- [Required action]: What you return must be every line from the beginning of the data through the line holding "[Share this page on Facebook] (216, 631)", unchanged.

[Stored items]
● ● ● ●

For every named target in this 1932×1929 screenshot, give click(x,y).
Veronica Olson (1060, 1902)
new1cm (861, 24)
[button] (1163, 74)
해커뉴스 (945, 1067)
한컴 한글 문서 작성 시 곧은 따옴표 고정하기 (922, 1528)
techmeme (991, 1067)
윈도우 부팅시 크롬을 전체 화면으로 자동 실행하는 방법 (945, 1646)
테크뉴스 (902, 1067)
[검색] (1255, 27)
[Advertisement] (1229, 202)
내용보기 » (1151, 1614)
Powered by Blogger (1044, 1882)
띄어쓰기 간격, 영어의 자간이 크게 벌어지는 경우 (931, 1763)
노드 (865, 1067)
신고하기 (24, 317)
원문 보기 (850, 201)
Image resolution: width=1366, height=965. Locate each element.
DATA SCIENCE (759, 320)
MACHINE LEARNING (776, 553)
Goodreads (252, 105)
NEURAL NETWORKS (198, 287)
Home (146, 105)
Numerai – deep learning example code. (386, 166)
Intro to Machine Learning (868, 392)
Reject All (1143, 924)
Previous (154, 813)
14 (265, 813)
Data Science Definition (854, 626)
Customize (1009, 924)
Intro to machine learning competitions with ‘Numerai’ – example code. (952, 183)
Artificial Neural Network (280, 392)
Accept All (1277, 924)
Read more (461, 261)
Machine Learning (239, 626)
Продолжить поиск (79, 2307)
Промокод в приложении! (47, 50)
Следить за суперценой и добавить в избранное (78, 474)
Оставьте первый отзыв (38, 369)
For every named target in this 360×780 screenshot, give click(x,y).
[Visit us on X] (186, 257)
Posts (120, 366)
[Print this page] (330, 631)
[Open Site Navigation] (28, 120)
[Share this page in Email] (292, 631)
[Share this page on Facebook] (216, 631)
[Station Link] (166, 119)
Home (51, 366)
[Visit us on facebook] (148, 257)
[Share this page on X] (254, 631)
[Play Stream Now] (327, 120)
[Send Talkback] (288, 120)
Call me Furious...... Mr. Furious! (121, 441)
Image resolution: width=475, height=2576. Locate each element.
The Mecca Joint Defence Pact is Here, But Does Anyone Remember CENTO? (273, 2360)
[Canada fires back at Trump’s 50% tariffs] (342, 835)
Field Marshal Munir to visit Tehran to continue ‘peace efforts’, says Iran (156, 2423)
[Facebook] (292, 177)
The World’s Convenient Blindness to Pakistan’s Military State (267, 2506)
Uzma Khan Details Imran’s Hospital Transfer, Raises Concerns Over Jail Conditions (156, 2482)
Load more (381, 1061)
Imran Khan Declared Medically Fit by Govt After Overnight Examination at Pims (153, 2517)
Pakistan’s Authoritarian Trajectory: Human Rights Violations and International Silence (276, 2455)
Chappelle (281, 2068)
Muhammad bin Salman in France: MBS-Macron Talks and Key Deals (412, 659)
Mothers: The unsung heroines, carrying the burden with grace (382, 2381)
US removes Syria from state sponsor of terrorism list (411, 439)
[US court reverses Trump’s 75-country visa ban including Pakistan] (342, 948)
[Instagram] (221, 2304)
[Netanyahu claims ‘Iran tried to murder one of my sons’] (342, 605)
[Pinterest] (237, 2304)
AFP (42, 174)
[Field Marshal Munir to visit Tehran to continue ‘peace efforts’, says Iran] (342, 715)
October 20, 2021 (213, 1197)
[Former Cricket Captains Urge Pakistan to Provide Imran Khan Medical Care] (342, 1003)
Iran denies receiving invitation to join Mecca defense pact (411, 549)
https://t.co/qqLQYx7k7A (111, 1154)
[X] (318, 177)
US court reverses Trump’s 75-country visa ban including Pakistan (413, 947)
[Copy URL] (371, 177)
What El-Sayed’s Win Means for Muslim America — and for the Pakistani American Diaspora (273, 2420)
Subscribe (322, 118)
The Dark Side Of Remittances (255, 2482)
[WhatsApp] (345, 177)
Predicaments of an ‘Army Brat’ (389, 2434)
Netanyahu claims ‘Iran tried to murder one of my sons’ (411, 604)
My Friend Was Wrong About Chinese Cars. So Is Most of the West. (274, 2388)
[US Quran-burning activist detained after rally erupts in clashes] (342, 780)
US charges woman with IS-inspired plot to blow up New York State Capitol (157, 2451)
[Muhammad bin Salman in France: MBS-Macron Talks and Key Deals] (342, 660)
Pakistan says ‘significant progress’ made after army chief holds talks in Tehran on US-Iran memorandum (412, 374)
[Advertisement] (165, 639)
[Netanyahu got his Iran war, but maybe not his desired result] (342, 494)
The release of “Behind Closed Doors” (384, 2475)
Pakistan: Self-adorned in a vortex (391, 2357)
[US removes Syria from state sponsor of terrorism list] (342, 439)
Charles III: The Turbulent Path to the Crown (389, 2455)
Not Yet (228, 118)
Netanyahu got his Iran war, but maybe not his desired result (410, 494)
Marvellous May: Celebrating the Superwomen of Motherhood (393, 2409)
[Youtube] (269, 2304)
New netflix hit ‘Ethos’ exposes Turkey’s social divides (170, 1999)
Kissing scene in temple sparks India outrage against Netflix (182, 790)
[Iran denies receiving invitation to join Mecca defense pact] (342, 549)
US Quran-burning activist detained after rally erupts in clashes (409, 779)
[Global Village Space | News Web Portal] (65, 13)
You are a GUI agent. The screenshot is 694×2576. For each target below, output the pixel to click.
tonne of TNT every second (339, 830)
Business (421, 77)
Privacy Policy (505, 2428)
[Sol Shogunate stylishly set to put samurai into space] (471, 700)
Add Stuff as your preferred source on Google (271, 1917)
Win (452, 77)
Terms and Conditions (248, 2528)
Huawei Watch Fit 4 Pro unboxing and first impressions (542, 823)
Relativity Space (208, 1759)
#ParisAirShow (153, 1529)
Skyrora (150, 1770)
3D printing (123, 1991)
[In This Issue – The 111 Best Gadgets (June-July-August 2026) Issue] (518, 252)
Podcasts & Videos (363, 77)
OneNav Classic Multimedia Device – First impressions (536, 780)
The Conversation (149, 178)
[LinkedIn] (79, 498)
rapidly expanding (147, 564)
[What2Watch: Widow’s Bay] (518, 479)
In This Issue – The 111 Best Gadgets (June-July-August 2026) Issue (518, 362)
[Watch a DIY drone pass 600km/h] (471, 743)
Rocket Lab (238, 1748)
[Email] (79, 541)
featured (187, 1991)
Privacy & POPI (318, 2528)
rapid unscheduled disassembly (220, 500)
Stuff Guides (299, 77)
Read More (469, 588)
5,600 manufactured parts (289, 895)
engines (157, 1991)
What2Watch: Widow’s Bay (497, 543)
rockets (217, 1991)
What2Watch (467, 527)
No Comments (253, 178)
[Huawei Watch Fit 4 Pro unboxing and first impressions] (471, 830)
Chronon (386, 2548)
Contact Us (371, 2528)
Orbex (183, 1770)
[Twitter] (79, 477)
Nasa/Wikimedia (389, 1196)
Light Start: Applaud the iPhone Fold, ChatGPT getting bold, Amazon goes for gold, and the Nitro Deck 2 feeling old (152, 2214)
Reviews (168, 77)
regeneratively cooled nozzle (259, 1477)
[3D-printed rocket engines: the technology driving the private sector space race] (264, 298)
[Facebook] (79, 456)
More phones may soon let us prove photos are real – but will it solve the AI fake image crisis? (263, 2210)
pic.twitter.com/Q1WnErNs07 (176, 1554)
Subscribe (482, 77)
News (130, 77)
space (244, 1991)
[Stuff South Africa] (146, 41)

● ● ● ●

- [Reply to the exercise]:
For every named target in this 1932×1929 screenshot, give click(x,y).
Veronica Olson (1060, 1902)
new1cm (861, 24)
[button] (1163, 74)
해커뉴스 (945, 1067)
한컴 한글 문서 작성 시 곧은 따옴표 고정하기 (922, 1528)
techmeme (991, 1067)
윈도우 부팅시 크롬을 전체 화면으로 자동 실행하는 방법 (945, 1646)
테크뉴스 (902, 1067)
[검색] (1255, 27)
[Advertisement] (1229, 202)
내용보기 » (1151, 1614)
Powered by Blogger (1044, 1882)
띄어쓰기 간격, 영어의 자간이 크게 벌어지는 경우 (931, 1763)
노드 (865, 1067)
신고하기 (24, 317)
원문 보기 (850, 201)
Image resolution: width=1366, height=965. Locate each element.
DATA SCIENCE (759, 320)
MACHINE LEARNING (776, 553)
Goodreads (252, 105)
NEURAL NETWORKS (198, 287)
Home (146, 105)
Numerai – deep learning example code. (386, 166)
Intro to Machine Learning (868, 392)
Reject All (1143, 924)
Previous (154, 813)
14 (265, 813)
Data Science Definition (854, 626)
Customize (1009, 924)
Intro to machine learning competitions with ‘Numerai’ – example code. (952, 183)
Artificial Neural Network (280, 392)
Accept All (1277, 924)
Read more (461, 261)
Machine Learning (239, 626)
Продолжить поиск (79, 2307)
Промокод в приложении! (47, 50)
Следить за суперценой и добавить в избранное (78, 474)
Оставьте первый отзыв (38, 369)
For every named target in this 360×780 screenshot, give click(x,y).
[Visit us on X] (186, 257)
Posts (120, 366)
[Print this page] (330, 631)
[Open Site Navigation] (28, 120)
[Share this page in Email] (292, 631)
[Share this page on Facebook] (216, 631)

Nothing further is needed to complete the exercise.